Miners purchase a range of nonces that will be mined. They are provided with a time stamped hash of the ranges so that they will be able to verify mining was executed correctly.
This is essentially a purchase of mining hardware hosting that can range from a seconds to weeks.
The meld mining coordinator provides the nonces to mine and pays the cloud mining provider for the rental of mining hardware.
As the cloud hardware provider calculates hashes he discovers bitcoin blocks. He keeps block rewards as they are discovered.
As the cloud hardware provider calculates hashes using the provided nonces he publishes the proof that the job is completed in the form of attempted blocks.
Periodically the cloud hardware provider makes payments to the meld mining coordinator based on the % of the block rewards discovered using the provided nonces.
Miners are able to query attempted blocks database to ensure that their nonces were correctly calculated.
Miners are paid when their nonces meet the difficulty level they specified.
When miners purchase the use of mining hardware by specifying a range of nonces to use, they also specify the difficulty level than needs to be met for a mining reward.
If they selected standard difficulty this will match the current difficulty to obtain a bitcoin block reward. The amount paid to the miner will be the same amount of bitcoin as a bitcoin block reward (averaged over the mining period).
If they selected a lower difficulty level they will be paid when a nonce they selected is close to finding a block reward (this is how mining pools pay miners more often) and the reward will be proportionally lower.
If they selected a higher difficulty level they will be paid when a nonce they selected finds a bitcoin block AND meets the higher level of difficulty and the reward will be proportionally higher.
If a malicious mining partner could delay any blocks discovered with a selected nonce, they could give themselves an advantage in finding a block using another nonce first. This would allow them to obtain the block reward even though we have paid for the computing power.
- We are get paid daily for our "hash power" so even if the miner avoids our wining block it will not effect the compensation for mining.
- We still determine the winner based on the nonce meeting or exceeding the difficulty level. But as long as a hash is generated, using that nonce, we can determine if we have a winner.
- We will ensure that cloud partners calculate our nonces first and have enough processing power to do this within the first 30 seconds of a block being discovered. This is to ensure that nonces don't need to be calculated on blocks that have already been found.

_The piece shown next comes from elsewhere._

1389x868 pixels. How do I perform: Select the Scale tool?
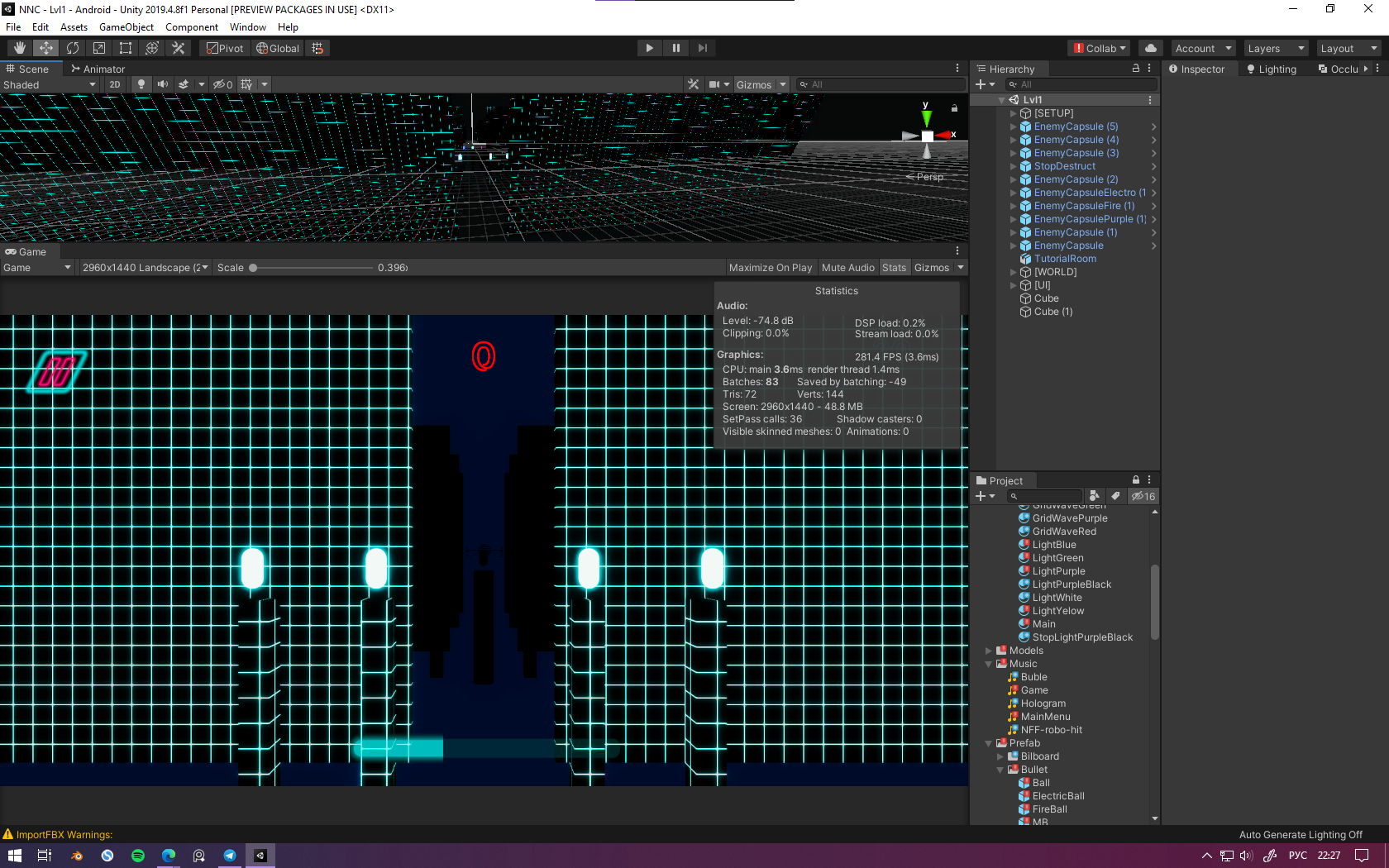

A meld mining reseller knows the nonce, but is not paid by the block reward, so he could share the nonce with a competing miner. This would allow the competing miner, assuming he has more hash power, to reduce the profitability of his competitor by ensuring he will never be first to find a block using those nonces.
- The mining partner would detect this breach as soon as the first block is mined by a competitor using the nonce range.

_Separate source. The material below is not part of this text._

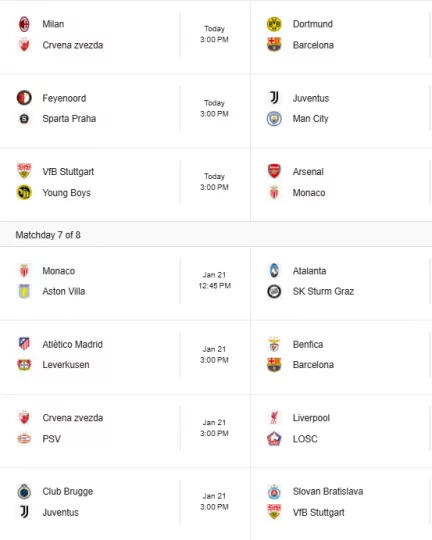Click the Arsenal crest icon
The width and height of the screenshot is (432, 540).
274,171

- A competitor must still mine the nonce range. Assuming a 10% profitability this would earn the malicious competitor a total of ~20k assuming a $200,000 block reward. This is not enough to justify the effort involved by the malicious reseller and the malicious miner to coordinate the deal, let alone cover the costs of mining reconfiguration, etc.
- With several major competitors in bitcoin mining, it would be uninteresting for any miner to cost a competitor a single block reward.
If a mining partner discovers a valid block, using a nonce range that has been selected, he could simply keep the block reward for himself rather than using our public key in the coinbase transaction.
- We are get paid daily for our "hash power" so we don't care if the block that is found earns a block reward.
- We still determine the winner based on the nonce meeting or exceeding the difficulty level. But as long as a hash is generated, using that nonce, we can determine if we have a winner.
If an end customer knows the nonces that he has selected he could share them with a competing miner, and, unlike the risk from a malicious reseller, this attack could be repeated regularly.
- The end customer is not provided with the nonces, but rather a time stamped hash of the nonces he has selected. After the mining period the nonces and resulting hashes are published with the time stamped hash so that he can be sure his nonces were mined and verify that the winner was selected fairly.